Felipp is a Bachelor of Fine Arts, Industrial Design graduate from the University of the Philippines – Cebu. No less than internationally renowned designer, Kenneth Cobonpue, handpicked Felipp to be an apprentice in his design studio.
A few years after, Felipp received the local Look of Style Awards Accessory Winner in 2013 which awarded him with a scholarship at Sheffield Hallam University in England. He was also recognized as a Rising Creatives Awardee, chosen for his exceptional talent in Philippine arts & design.
I’ve known Neil for a couple of years. Beyond his playful and bubbly demeanor lies an artist steadfast in creating uniquely beautiful, yet impeccably crafted pieces.
You’d easily be seduced and covet a piece.
Before the global fame intensifies and even friends need to book an appointment just to talk to him, I caught up with him for a brief interview.
Did design come organically? How did you hone your skills?
At a young age, between 7 or 9 yrs old, I already started sketching dresses. I always thought then that I would be pursuing fashion apparel. That changed when I met Kenneth Cobonpue during a highschool career symposium.
During his speech, I became more curious about Industrial Design. When I found out he would become a mentor in the University of the Philippines – Cebu for the new Industrial Design Program, I decided to apply as a student.

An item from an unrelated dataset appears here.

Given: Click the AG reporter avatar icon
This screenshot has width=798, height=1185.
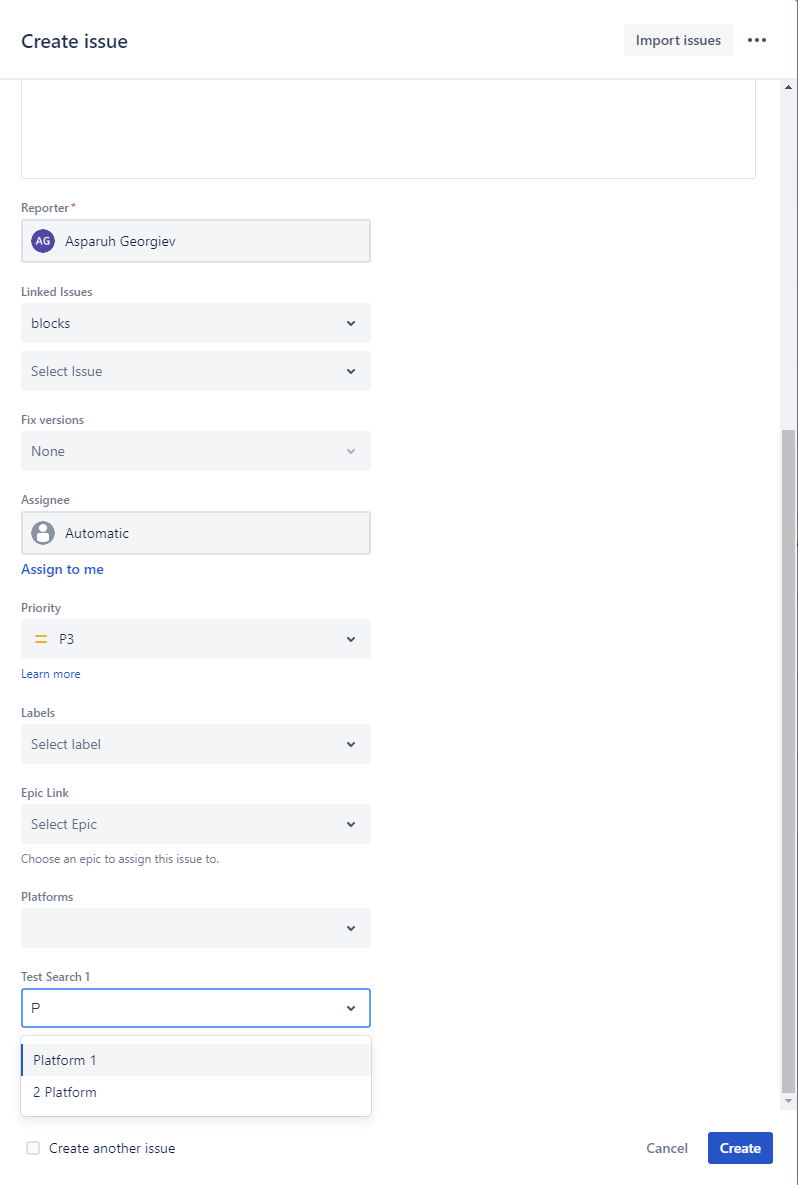Looking at the screenshot, I should tap(42, 240).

During that time, I became one of his apprentices in his studio. There, I was able to expand my perspective on the creative process. During my college years, I went through various internships that tackled interior design, installation, furniture, fashion apparel, and home accessories to further broaden what I wanted to specialize in.
It was only right after graduation when I worked for an exporting company specializing in brass work for home accessories that I further played with brass on fashion accessories.
Are you concentrating on minaudieres or are you venturing into other pieces?
For now, the concentration is minaudieres. But I have been exploring other fashion accessories such as necklaces, earrings, and rings. And quite soon, home accessories.
Being based in Cebu, was that a hindrance since most of the focus on art and fashion is in Manila?
Being based in Cebu was never a hindrance for me since we now live in the digital age, making it more accessible to get the latest information such as fashion trends, art, business and politics.
What key elements or inspirations can we look forward to in your next pieces?
For sure, you will find my signature elements: the intricate brass details with every piece. For the incoming next pieces, I’m looking at creation itself as my source of inspiration.
When I mean creation, I’m looking at creating my own concept of how the universe was born.
Meeting Kevin Kwan, how did that happen? What made you and him get along so well?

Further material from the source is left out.